Dan squared up to him. “Enlighten me.”
“Time is lost. Customers have to wait to fill in online forms, payments are slower, staff is ineffective. Then there’s the added time lost because people talk about it, worry about it, complain about it when they could be living their lives usefully.”
“So what?”
“Are you more brain-dead than a boil on the backside of the not very bright Boonslacker Beast of Bozzle? Where do you think that lost time goes?”
“Goes? It doesn’t go anywhere. It’s just gone.”
“No, it’s sucked up by the Silmarillions. If time is wasted, they can steal it and the balance of the universe isn’t affected. No one notices, no one cares, no one even thinks it’s a problem. Every second of time lost in an inefficient database is a second that can be stolen and sold on by the Silmarillions.”
“So what do you want me to do about it?”
“Let us fix the database, solve the problem, get out of your hair. Now. There’s no time to lose. We have to stop the Silmarillions stealing time.”
Dan thought about it for a second — less than a second, perhaps a millionth of a second. Where was the downside? The database could be fixed and the madman and his strange robotic friend would be gone from his life. “It’s a deal.”
Punch smiled and shook Desmond’s shoulder. “Come on, old buddy, do this and we’ll take a holiday.
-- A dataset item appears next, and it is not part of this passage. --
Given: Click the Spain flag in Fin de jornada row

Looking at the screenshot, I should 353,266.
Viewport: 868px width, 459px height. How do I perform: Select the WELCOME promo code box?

No databases, no lost souls to depress you, just dancing girls, hot engine oil and a straw, and the triple moons of Kylos.”
Desmond opened his eyes, sighed deeply, and then closed them again.
Which was probably the moment that sealed the fate of Earth itself.
“Time’s Nearly Up.”
“So he’s not going to fix the database,” Dan said, feeling almost as depressed as Desmond now that the one slim hope that had emerged had disappeared in a pall of gloom.
Punch grinned. “If I’m not mistaken, he already has.” Grabbing the keyboard on the desk, he opened up SQL Server Management Studio. “Ha ha, that’s Desmond’s coding, alright. It’s so damn perfect; it’s beautiful.”
“What?” Pushing Punch aside, Dan opened file after file. And there it was. Beautiful code everywhere. In, literally, the blink of an eye, Desmond had refactored everything, rebuilt the database, and made it lean, mean and fast. “How did he do it?” he whispered in amazement.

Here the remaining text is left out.